# BYU, ranked #3.



## fixed blade XC-3 (Sep 11, 2007)

Looks like they are finally seeing a little love. Ranked #3 in both polls, and got 5 votes for number 1.


P.s. Huge, I rooted for them again!


----------



## Springville Shooter (Oct 15, 2010)

This is a pretty good team. I'm reluctant to say much because of BYU's uncanny ability to lose when it matters, but I will say that I think that the team that played SDSU on Saturday has the ability to go FAR in March.--------SS


----------



## GaryFish (Sep 7, 2007)

Way I see it - I'm not sure they are top 3 good, but I haven't seen other teams either, so I have nothing to compare. Top 3 or not, as a Cougar Fan, I'm just enjoying watching a really good team play. The real beauty is that we will actually get to find out if they ARE that good because of the tournament. Its not like the beauty pageant of football. If they really ARE that good, then we'll see it in a couple of weeks.


----------



## HighNDry (Dec 26, 2007)

That's what the SDSU coach said. Well, maybe not that exactly, but he did tell his team that they were beat by a possible final four team on Saturday. With a number 1 or 2 seed they may win a couple but as soon as they hit one of those "BIG" teams or when their shots go flat, it will be over. Still, I wish them well and find their style of play exciting to watch.


----------



## GaryFish (Sep 7, 2007)

Just enjoy the ride HnD. Just enjoy the ride.

As for SDSU coach - of course he is going to say that. You think he'd tell his team they just got whooped by a bad team? No way. He has to keep their confidence up after getting beat by 13 points at home. So what do you do? Build up your opponent. Talk your opponent down and you just look like an idiot.


----------



## xxxxxxBirdDogger (Mar 7, 2008)

I don't think BYU is the third best team in the country. I do think they've done enough to warrant the ranking, however. BYU has played a tough schedule and they've managed to come out on the winning side. They've successfully avoided letdowns and nights when everybody goes cold. 

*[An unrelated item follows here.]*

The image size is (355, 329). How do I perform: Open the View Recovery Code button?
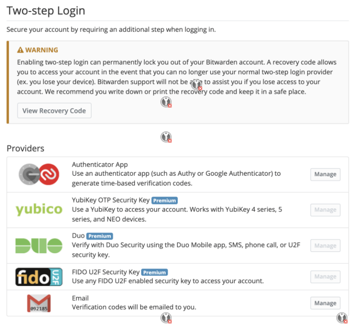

New Mexico has beaten BYU in 4 out of the last 5 games they've played, including 3 straight. This Wednesday is a bigger test for BYU in my eyes than was Saturday's win.


----------



## Huge29 (Sep 17, 2007)

I am just glad that they were good enough to win in spite of DAHB's support! They must be good! LOL 
#3 seems awfully optimistic to me...


----------



## mm73 (Feb 5, 2010)

BirdDogger said:


> New Mexico has beaten BYU in 4 out of the last 5 games they've played, including 3 straight. This Wednesday is a bigger test for BYU in my eyes than was Saturday's win.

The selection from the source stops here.